EXERCISE AIM
Within the listing below, please copy exactly the lines between the line holding "Click the New" and the line holding "Screen dimensions: 1366x768", inclusive.

DATA TO USE
───
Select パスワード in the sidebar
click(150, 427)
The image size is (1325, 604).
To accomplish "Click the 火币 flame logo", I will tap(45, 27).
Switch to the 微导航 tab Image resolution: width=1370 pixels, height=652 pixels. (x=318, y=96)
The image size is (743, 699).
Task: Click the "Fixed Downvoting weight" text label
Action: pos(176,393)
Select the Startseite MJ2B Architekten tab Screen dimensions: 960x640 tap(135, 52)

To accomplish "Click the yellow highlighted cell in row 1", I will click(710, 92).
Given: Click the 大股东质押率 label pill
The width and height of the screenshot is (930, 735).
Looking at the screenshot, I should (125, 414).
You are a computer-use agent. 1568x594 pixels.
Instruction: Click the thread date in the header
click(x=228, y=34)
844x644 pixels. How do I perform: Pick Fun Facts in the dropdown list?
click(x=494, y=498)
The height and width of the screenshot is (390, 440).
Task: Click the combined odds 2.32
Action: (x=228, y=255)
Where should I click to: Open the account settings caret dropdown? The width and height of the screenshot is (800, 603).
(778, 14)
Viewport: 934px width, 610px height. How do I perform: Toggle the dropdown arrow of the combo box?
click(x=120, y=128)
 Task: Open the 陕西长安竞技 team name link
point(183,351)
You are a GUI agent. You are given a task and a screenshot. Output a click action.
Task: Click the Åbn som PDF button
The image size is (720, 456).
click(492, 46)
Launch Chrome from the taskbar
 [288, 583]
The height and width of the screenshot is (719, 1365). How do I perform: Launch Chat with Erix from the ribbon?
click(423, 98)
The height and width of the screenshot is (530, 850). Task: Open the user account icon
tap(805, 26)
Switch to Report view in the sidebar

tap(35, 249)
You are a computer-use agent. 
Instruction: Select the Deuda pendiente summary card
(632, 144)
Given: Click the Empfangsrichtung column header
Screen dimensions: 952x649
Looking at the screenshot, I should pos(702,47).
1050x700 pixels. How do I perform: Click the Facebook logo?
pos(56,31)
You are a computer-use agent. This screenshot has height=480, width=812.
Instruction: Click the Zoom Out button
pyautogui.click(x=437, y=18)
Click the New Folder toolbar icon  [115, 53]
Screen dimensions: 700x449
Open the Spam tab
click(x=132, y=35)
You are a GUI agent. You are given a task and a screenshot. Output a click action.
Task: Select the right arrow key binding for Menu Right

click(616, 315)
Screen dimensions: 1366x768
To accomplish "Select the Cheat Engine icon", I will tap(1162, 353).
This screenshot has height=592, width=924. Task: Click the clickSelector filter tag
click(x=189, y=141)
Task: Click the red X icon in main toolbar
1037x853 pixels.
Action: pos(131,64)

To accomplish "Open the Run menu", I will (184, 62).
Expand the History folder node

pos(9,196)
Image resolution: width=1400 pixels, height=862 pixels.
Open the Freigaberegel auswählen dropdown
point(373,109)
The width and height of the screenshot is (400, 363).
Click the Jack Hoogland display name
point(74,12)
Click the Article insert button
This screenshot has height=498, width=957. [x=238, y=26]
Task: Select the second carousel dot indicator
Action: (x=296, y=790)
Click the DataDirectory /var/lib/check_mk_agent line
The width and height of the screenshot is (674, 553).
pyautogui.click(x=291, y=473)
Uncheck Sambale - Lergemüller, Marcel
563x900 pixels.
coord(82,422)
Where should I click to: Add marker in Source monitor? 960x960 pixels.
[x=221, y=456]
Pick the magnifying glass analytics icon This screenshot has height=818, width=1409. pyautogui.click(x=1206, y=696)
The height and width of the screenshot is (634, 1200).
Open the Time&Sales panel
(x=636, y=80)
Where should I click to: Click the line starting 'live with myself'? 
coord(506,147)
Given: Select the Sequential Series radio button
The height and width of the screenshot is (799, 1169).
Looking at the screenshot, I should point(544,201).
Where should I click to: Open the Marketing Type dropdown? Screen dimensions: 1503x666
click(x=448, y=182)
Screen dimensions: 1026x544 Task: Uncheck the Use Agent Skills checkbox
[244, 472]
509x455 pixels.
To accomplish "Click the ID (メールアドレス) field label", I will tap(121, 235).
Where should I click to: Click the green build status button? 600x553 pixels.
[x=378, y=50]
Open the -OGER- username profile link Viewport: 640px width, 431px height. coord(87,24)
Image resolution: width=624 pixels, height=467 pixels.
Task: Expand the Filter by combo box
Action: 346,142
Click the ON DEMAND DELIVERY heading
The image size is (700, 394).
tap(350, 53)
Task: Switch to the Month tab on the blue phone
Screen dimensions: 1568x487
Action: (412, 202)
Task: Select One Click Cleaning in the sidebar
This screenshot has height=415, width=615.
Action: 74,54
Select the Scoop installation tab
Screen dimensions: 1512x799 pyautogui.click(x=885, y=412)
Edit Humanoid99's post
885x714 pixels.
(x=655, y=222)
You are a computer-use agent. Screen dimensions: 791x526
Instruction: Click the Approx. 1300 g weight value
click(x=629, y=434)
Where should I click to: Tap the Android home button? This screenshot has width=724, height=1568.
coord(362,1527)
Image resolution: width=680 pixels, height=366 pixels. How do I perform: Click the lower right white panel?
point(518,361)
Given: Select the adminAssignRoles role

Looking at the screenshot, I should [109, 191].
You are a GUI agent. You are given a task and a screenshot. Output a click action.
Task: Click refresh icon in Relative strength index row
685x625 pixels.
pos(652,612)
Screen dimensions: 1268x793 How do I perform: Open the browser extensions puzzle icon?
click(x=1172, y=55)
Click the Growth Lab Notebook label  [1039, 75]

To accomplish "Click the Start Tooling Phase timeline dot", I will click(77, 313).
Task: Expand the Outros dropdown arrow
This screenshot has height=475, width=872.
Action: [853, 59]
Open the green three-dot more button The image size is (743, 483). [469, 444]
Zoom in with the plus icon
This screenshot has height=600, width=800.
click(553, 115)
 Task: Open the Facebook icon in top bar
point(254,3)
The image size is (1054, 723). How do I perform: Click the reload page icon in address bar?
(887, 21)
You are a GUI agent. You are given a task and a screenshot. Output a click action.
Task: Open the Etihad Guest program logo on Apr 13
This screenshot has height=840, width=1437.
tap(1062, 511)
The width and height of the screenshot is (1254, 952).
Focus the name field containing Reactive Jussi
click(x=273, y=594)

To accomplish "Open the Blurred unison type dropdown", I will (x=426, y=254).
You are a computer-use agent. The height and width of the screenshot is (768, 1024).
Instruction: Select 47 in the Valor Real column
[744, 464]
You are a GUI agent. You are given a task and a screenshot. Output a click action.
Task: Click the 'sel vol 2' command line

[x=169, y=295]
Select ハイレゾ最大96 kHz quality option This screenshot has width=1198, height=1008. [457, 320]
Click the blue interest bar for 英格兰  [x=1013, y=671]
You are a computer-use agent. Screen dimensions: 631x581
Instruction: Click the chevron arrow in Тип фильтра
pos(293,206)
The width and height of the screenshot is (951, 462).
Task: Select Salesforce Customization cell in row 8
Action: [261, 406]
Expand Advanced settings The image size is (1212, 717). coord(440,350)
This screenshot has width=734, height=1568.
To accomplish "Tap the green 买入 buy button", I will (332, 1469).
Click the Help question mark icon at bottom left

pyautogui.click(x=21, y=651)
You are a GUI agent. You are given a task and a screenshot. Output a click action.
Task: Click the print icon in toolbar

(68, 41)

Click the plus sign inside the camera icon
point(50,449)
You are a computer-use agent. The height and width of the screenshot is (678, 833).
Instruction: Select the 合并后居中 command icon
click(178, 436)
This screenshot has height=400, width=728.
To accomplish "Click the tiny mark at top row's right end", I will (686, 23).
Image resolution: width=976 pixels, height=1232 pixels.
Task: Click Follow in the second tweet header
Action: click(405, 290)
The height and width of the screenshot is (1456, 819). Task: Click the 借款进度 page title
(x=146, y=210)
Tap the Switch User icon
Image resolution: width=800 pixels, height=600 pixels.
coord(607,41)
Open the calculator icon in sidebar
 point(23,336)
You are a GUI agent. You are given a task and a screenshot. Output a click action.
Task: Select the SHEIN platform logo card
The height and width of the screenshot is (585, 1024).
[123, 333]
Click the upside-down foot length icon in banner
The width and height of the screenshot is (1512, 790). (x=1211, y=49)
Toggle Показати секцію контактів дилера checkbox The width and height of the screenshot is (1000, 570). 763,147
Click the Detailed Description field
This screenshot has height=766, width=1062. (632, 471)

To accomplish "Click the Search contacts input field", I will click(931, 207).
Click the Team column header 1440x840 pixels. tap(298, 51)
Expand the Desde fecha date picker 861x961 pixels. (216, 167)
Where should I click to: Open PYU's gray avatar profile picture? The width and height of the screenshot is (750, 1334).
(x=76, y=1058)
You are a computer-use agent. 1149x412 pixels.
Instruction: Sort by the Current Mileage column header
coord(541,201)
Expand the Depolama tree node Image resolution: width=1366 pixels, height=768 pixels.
───
ANSWER SECTION
Click the New Folder toolbar icon  [115, 53]
Screen dimensions: 700x449
Open the Spam tab
click(x=132, y=35)
You are a GUI agent. You are given a task and a screenshot. Output a click action.
Task: Select the right arrow key binding for Menu Right

click(616, 315)
Screen dimensions: 1366x768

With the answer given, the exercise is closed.